Placental mechanisms and developmental origins of health and disease

Introduction The placenta plays a unique role in supporting the fetal allograft throughout gestation, protecting against immune rejection whilst also serving to supply oxygen and nutrients to, and remove carbon dioxide and waste products from, the fetus. As the nutrient interface between mother and fetus, the placenta may passively or actively transfer nutrients to the fetus or metabolise them en route. In addition the placenta produces a variety of peptide and steroid hormones that affect placental, maternal and fetal metabolism and development. The developmental origins of health and adult disease hypothesis proposes that alterations in fetal development, or adaptations of the fetus to alterations in the normal amount or pattern of substrate supply across the placenta, lead somehow to cardiovascular and metabolic disease in adult life. There is now abundant evidence both from human epidemiological studies and from animal studies that maternal nutrition may ‘programme’ the offspring for adult disease.
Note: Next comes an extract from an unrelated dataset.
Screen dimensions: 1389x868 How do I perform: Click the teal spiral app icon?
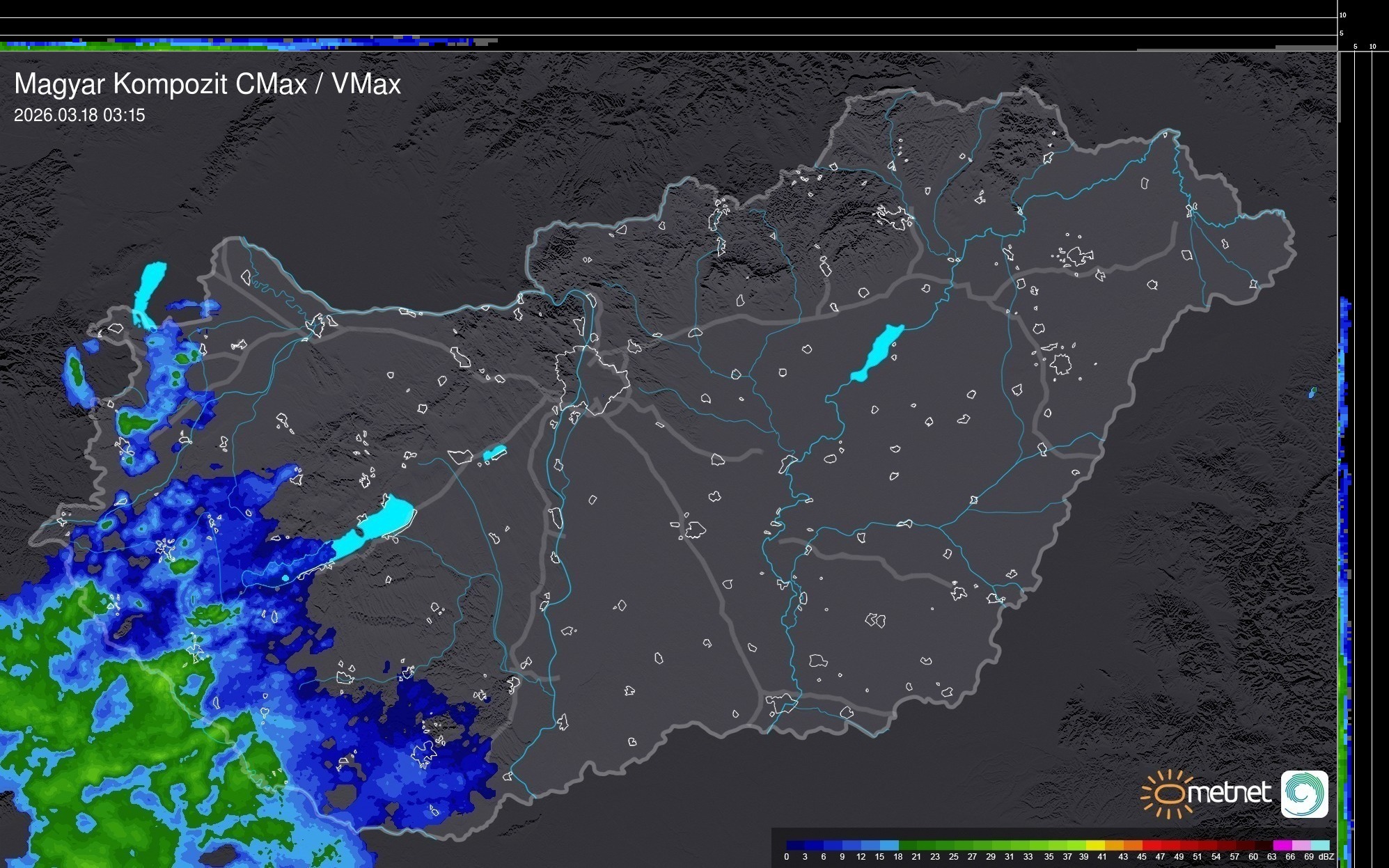pos(1304,794)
This effect may be direct but it is more likely to be mediated in some manner by placental structure and/or function regulating the amount or composition of nutrients transferred. Does the placenta therefore play an active or a passive role in programming? Reduced fetal and placental weights are both associated with fetal programming. However, it is argued that, rather than reduced placental weight (and function) being linked to reduced fetal weight in a cause-and-effect relationship, reduced weight(s) might be a surrogate marker for an adverse intrauterine experience.